**Task statement:**
Set down exactly the lines below between the line holding "1508x1132 pixels." and the line holding "Open count 5", inclusive; no other line belongs in the answer.

**Material for the task:**
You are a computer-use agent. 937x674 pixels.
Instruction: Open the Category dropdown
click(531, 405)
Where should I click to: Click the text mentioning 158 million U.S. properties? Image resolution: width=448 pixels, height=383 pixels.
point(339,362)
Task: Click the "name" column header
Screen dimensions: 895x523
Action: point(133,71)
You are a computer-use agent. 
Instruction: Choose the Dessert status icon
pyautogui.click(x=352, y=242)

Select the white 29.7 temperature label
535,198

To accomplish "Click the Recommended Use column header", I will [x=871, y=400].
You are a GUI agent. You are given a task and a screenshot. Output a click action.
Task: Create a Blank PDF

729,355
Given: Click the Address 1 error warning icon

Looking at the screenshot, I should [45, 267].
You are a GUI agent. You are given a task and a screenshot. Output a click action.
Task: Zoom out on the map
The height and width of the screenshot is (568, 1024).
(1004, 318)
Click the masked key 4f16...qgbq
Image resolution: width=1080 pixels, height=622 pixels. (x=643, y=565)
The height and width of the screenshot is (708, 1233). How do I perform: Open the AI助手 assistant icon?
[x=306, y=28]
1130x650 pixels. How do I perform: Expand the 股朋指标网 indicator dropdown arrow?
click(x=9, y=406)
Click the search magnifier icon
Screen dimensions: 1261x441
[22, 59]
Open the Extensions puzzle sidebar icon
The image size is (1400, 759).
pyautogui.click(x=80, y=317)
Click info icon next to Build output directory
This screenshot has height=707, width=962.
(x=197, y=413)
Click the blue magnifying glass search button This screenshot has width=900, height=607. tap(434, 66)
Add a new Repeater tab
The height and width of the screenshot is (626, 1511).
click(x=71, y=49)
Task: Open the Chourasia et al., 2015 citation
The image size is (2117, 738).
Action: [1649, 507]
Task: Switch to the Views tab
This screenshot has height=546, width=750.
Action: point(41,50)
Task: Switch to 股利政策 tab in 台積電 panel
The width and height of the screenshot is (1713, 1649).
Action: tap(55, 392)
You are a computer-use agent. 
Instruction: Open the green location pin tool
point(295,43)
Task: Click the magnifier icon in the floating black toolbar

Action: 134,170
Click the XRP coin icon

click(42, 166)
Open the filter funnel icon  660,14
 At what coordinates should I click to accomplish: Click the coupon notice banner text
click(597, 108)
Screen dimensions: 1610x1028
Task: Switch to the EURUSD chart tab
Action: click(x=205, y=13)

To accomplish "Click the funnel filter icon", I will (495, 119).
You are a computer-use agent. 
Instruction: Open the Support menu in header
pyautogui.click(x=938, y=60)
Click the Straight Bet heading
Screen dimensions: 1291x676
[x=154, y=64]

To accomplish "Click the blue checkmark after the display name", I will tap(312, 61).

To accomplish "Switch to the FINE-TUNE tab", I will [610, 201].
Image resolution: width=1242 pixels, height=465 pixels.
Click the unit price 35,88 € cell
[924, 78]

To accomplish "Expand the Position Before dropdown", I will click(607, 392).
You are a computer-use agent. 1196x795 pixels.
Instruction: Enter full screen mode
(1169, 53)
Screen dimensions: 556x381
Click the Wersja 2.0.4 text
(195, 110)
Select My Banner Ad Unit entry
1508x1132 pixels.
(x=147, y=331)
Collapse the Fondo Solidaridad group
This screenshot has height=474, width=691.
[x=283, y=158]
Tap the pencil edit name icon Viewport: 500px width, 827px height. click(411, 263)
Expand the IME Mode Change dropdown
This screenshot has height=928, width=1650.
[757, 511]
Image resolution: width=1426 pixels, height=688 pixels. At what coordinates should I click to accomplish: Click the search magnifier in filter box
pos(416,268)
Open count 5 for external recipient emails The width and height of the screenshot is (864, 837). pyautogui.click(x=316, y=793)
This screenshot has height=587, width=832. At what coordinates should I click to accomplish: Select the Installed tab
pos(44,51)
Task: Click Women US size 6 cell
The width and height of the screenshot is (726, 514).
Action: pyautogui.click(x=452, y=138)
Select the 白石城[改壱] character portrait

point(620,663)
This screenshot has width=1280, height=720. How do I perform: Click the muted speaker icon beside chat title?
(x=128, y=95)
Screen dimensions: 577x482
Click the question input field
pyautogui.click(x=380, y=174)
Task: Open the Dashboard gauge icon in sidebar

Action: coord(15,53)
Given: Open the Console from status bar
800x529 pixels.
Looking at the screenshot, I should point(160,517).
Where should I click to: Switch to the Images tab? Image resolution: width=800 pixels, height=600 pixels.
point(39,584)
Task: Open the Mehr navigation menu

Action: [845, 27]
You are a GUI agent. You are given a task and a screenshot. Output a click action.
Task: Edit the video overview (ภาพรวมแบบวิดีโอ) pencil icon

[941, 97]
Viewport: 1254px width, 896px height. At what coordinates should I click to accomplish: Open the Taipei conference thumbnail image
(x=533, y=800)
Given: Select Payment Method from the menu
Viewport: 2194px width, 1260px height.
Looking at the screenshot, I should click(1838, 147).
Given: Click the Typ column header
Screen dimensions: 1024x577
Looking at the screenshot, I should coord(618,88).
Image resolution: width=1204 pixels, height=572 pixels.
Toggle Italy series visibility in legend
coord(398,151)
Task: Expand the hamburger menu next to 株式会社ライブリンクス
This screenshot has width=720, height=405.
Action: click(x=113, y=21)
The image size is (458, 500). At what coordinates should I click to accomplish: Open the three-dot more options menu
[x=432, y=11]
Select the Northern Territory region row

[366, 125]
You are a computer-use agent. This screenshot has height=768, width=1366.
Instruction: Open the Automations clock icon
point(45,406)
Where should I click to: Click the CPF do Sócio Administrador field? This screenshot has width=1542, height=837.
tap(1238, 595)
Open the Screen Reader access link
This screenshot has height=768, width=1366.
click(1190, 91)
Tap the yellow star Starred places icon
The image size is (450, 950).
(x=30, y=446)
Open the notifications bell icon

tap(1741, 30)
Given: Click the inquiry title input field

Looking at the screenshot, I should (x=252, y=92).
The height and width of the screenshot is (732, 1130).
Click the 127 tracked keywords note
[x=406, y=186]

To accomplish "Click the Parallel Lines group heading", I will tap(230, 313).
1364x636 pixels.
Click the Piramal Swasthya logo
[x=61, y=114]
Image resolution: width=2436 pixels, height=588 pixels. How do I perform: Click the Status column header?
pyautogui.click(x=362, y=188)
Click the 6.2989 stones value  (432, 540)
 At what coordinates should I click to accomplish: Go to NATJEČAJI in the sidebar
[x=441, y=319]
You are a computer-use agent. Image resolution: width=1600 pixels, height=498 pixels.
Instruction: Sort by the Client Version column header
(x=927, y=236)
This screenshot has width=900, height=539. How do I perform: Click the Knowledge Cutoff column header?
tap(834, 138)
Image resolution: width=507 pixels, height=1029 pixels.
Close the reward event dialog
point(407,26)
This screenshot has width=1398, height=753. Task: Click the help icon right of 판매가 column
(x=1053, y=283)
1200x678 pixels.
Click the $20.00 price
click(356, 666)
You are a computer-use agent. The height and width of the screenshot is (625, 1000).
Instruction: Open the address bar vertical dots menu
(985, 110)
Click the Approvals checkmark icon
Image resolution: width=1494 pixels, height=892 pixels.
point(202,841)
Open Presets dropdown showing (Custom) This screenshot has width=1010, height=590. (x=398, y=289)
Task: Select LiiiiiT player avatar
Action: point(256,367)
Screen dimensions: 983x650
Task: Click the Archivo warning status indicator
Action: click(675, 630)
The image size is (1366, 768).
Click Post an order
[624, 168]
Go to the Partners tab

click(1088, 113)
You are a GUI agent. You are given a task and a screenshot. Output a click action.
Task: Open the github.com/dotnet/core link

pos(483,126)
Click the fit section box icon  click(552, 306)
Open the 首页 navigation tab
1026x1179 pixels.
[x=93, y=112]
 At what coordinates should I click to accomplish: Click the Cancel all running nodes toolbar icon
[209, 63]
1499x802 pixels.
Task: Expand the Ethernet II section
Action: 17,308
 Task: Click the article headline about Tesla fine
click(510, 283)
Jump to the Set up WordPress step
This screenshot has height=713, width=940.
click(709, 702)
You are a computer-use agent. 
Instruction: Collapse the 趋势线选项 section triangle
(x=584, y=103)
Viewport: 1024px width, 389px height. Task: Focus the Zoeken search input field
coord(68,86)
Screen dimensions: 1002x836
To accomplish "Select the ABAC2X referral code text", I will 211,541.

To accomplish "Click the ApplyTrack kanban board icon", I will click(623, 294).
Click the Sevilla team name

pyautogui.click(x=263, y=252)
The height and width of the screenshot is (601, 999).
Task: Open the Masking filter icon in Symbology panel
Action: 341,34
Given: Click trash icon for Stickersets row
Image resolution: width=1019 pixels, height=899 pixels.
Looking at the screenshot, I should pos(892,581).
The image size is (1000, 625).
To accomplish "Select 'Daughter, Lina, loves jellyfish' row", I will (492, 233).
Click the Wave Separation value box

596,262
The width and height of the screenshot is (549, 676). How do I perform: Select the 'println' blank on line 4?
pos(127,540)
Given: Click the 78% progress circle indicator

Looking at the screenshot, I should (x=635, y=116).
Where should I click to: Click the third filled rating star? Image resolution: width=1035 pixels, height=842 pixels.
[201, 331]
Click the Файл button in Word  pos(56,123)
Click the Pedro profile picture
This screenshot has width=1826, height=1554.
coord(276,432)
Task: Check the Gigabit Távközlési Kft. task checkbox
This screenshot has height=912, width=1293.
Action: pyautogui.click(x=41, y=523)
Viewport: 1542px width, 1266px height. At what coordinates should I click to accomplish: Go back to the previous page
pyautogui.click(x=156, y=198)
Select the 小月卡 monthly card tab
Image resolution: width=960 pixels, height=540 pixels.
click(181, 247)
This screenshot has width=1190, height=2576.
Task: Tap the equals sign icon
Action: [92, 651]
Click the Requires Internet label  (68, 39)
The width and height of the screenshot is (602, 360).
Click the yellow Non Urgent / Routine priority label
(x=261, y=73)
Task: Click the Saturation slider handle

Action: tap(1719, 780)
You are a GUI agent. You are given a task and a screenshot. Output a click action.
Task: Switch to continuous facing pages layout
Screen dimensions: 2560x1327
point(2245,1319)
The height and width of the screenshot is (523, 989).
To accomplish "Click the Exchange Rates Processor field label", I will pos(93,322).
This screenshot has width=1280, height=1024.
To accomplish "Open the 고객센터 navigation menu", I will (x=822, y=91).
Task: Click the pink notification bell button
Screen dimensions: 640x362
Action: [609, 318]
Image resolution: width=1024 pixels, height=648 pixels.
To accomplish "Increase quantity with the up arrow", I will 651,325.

**Answer to the problem:**
1508x1132 pixels.
(x=147, y=331)
Collapse the Fondo Solidaridad group
This screenshot has height=474, width=691.
[x=283, y=158]
Tap the pencil edit name icon Viewport: 500px width, 827px height. click(411, 263)
Expand the IME Mode Change dropdown
This screenshot has height=928, width=1650.
[757, 511]
Image resolution: width=1426 pixels, height=688 pixels. At what coordinates should I click to accomplish: Click the search magnifier in filter box
pos(416,268)
Open count 5 for external recipient emails The width and height of the screenshot is (864, 837). pyautogui.click(x=316, y=793)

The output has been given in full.